Run a spatula around the edges of the pan to loosen any stuck potato. Place a serving plate on top and carefully flip in one go.
Purely Parisian Potatoes: Brown Butter Pommes Anna Recipe
Modern and classic Parisian recipes abound in Tasting Paris, by renowned blogger and author Clotilde Dusolier of Chocolate & Zucchini. Pick up a copy and freshen up your French repertoire in time for your next dinner party. These brown butter pommes anna are a quintessential side dish for roasted meat and simple seared fish.
Once located on boulevard des Italiens, Le Café Anglais dominated Paris’s social and culinary scene in the nineteenth century, thanks to its rarefied atmosphere and visionary chef, Adolphe Dugléré, who had trained under Antonin Carême. The restaurant closed on the eve of World War I, but its legacy lives on in literature—in the work of Zola, Flaubert, Maupassant, and Proust—and through the chef’s creations. The most famous is probably Pommes Anna, named in honor of a famous courtesan who frequented the restaurant, Anna Deslions.

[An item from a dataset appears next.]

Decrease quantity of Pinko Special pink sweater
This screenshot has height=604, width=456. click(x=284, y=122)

It is rare to find this dish on the menu at Parisian restaurants nowadays, which is a shame. Pommes Anna is a study in simplicity and sophistication: Thin slices of potatoes are arranged in a spiral pattern, each layer brushed with melted butter and sprinkled with salt, then baked until golden. I gild the lily by using brown butter, which adds a nutty flavor.
Purely Parisian Potatoes: Brown Butter Pommes Anna Recipe
- Prep Time: 30 minutes
- Cook Time: 1 hour, 20 minutes
- Level of Difficulty: Easy
- Serving Size: 4 to 6 as a side
- 2 1/2 pounds waxy potatoes, peeled
- 5 tablespoons unsalted butter
- 1 1/2 teaspoons fine sea salt
For the potatoes
Using a sharp knife or mandoline, slice the potatoes ¹⁄8 inch (4 mm) thick. (Do not rinse or soak the slices the starch is what binds the layers.)

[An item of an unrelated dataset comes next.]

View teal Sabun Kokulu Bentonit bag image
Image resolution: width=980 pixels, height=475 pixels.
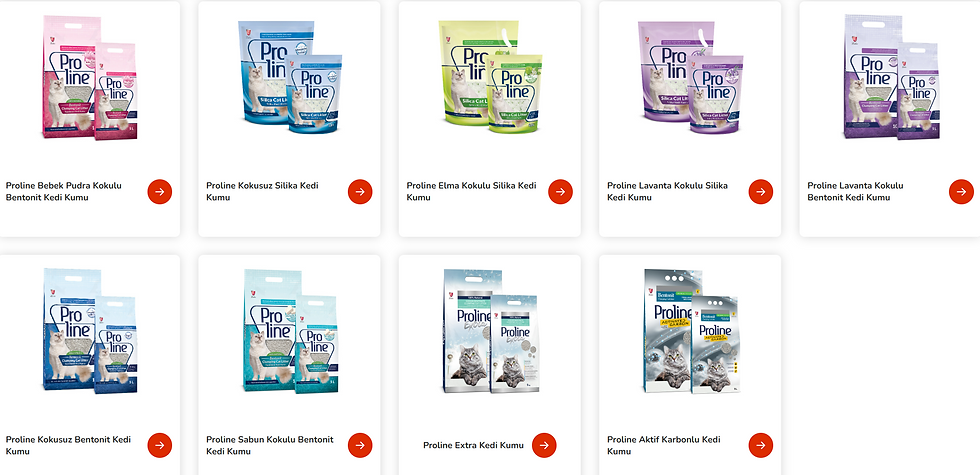click(x=289, y=331)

In a small saucepan, melt the butter over medium heat and cook, swirling the pan, to get it to the brown butter stage: First, the butter will boil in large bubbles. Soon, the bubbles will get smaller, the pitch of the boil will get higher, and the butter will turn light brown and smell nutty. At this point take off the heat immediately and pour into a bowl. (If you overcook the butter, the solids will burn and form black, acrid-tasting flakes. Throw it out and start again it’s happened to the best of us.)
Grease the bottom of a shallow 10-inch ovenproof cast-iron pan with some of the brown butter. Cover the bottom of the pan with one-third of the potato slices, arranging them in a slightly overlapping, circular pattern. Brush with one-third of the remaining butter and sprinkle with ½ teaspoon of the salt. Make two more layers using the remaining potatoes, butter, and salt. Set over medium heat and cook, without disturbing, to initiate browning on the bottom, 10 minutes. Cover loosely with foil, transfer to the oven, and bake for 30 minutes. Remove the foil and bake until the potatoes are cooked through (a knife should pierce through easily) and the top is browned and crusty, 20 to 30 minutes. Let rest for 10 minutes on the counter.
Run a spatula around the edges and underneath to loosen and flip carefully onto a serving plate so the golden bottom faces up. If any of the potatoes are stuck to the bottom of the pan, scrape them off and return them to where they belong. (If you don’t feel up for the flipping, it is fine to serve the potatoes directly from the pan.) Slice into wedges and serve.